Task item:
Among the entries below, find the line with "Task: Click the 70.00000000 price scale label", then quote it and each following line up to and including the line with "Image resolution: width=1200", and nothing else.

BEGIN Data for processing

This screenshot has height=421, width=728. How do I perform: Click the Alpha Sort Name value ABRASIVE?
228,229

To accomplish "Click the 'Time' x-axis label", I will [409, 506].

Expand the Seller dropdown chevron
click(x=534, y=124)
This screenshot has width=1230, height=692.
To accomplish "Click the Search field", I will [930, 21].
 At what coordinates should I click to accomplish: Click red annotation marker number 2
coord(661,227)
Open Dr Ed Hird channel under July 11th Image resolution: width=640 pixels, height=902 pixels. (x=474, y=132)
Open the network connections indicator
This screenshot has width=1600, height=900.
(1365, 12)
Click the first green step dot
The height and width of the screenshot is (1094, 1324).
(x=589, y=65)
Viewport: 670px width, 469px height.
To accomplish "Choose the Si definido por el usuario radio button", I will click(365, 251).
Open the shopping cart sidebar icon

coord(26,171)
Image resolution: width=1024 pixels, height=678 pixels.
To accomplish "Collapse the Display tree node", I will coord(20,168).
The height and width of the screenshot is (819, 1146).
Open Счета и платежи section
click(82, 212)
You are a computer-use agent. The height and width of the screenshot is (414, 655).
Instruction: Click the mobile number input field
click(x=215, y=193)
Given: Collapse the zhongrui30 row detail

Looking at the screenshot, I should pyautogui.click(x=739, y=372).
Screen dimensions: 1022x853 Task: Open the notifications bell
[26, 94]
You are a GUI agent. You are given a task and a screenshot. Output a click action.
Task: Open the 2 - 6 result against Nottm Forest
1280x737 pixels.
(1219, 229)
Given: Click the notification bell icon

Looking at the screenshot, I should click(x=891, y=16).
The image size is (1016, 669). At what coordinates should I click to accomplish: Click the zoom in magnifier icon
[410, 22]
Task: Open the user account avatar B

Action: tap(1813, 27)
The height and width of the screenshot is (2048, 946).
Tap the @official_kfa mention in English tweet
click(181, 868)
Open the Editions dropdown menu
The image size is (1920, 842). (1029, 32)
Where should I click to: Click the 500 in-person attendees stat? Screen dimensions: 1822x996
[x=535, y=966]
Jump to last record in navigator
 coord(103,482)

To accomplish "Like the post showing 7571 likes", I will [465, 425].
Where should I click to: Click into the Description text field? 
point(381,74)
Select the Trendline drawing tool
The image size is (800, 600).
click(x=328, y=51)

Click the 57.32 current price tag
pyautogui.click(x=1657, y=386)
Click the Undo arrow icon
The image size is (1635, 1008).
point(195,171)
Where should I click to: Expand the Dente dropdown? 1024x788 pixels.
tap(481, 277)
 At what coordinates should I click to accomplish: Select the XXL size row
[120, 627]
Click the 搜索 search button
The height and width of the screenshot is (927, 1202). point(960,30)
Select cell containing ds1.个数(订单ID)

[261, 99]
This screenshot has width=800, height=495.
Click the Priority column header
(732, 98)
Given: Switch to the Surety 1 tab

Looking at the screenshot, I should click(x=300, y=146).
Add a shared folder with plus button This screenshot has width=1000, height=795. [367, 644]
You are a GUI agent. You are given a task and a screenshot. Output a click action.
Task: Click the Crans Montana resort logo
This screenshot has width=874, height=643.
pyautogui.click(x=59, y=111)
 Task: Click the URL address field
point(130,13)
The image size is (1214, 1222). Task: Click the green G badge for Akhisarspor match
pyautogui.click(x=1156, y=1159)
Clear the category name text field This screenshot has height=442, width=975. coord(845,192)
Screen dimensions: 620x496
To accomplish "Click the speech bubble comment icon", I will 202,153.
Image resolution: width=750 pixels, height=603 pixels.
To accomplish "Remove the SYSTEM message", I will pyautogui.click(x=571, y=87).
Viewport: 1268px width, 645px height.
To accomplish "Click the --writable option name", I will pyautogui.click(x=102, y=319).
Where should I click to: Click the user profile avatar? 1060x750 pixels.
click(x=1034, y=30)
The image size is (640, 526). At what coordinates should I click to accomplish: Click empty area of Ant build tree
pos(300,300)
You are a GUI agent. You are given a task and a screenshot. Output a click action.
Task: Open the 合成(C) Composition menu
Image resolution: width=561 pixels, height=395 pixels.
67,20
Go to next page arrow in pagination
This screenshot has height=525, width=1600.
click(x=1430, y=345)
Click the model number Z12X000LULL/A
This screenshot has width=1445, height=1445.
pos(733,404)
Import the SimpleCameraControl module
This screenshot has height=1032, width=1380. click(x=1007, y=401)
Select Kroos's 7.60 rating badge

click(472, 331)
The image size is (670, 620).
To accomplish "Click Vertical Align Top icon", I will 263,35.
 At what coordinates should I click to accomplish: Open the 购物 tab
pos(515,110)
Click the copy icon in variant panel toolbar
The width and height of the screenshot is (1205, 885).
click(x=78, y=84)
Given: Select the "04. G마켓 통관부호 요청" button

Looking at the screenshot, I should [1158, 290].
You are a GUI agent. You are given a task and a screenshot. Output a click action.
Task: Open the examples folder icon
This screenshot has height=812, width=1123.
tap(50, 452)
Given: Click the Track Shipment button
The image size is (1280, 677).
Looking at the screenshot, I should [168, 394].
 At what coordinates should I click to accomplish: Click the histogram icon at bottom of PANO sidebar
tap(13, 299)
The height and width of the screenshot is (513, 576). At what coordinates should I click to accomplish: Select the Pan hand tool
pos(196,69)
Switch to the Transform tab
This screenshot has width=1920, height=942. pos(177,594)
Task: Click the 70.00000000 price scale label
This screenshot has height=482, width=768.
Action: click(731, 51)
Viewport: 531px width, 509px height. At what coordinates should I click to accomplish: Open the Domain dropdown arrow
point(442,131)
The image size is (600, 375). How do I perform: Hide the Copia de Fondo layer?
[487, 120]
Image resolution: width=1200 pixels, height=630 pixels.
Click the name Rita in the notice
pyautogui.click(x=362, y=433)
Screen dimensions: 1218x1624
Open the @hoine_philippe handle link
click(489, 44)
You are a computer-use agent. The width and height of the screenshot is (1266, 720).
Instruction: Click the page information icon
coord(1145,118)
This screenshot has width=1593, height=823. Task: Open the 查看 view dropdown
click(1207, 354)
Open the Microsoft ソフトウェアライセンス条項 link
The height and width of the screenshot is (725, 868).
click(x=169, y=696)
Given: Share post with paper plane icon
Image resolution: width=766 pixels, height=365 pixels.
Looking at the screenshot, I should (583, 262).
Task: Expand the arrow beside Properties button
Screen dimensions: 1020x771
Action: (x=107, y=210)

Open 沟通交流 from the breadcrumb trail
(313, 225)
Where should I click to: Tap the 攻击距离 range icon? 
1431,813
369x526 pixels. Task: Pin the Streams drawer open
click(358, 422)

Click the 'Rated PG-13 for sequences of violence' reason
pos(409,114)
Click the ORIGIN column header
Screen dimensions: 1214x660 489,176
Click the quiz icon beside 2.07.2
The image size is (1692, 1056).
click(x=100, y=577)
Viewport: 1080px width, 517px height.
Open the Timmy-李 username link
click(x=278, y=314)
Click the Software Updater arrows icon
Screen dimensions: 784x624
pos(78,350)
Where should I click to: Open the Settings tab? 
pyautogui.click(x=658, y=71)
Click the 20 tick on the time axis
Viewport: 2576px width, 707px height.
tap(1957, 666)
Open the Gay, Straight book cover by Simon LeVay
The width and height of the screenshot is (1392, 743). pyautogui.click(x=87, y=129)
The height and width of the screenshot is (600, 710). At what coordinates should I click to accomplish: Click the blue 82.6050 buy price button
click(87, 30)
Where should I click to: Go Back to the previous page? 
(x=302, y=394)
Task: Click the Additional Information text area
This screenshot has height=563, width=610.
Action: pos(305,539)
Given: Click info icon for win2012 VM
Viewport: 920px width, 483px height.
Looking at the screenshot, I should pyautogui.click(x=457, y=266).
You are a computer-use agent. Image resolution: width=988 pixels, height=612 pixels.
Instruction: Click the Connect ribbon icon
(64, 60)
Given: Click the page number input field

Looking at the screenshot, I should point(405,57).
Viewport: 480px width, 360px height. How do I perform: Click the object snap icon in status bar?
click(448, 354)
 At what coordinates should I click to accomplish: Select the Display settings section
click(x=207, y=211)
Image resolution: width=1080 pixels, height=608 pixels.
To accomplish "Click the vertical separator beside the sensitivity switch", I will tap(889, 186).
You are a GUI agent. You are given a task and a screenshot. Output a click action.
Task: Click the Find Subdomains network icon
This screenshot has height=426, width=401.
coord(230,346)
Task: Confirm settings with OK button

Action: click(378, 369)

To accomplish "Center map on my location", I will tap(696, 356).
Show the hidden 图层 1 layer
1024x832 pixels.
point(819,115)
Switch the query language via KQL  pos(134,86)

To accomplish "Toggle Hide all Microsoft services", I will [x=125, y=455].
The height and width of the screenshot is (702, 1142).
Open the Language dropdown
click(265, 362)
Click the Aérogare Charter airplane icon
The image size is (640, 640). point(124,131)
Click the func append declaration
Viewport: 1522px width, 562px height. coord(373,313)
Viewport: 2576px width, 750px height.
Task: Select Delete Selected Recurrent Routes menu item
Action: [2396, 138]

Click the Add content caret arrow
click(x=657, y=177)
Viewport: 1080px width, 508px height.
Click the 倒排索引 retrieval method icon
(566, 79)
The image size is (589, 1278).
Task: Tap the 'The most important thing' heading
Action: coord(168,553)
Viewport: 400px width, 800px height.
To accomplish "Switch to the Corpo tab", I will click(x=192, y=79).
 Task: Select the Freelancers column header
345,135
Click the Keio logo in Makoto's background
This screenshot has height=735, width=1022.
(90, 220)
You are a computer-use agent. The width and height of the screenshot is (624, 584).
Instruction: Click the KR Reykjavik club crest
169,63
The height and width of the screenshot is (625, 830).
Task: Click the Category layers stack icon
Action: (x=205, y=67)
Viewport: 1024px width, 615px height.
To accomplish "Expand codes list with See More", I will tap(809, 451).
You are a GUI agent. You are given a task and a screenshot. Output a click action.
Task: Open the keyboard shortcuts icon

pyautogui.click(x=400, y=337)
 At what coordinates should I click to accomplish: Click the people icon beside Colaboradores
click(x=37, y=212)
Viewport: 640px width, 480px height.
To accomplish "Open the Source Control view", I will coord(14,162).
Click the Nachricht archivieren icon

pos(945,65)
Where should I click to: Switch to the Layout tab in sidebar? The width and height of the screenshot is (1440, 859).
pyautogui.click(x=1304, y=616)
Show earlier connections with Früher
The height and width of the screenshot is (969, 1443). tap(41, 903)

END Data for processing

Solution for this problem:
Task: Click the 70.00000000 price scale label
This screenshot has height=482, width=768.
Action: click(731, 51)
Viewport: 531px width, 509px height. At what coordinates should I click to accomplish: Open the Domain dropdown arrow
point(442,131)
The image size is (600, 375). How do I perform: Hide the Copia de Fondo layer?
[487, 120]
Image resolution: width=1200 pixels, height=630 pixels.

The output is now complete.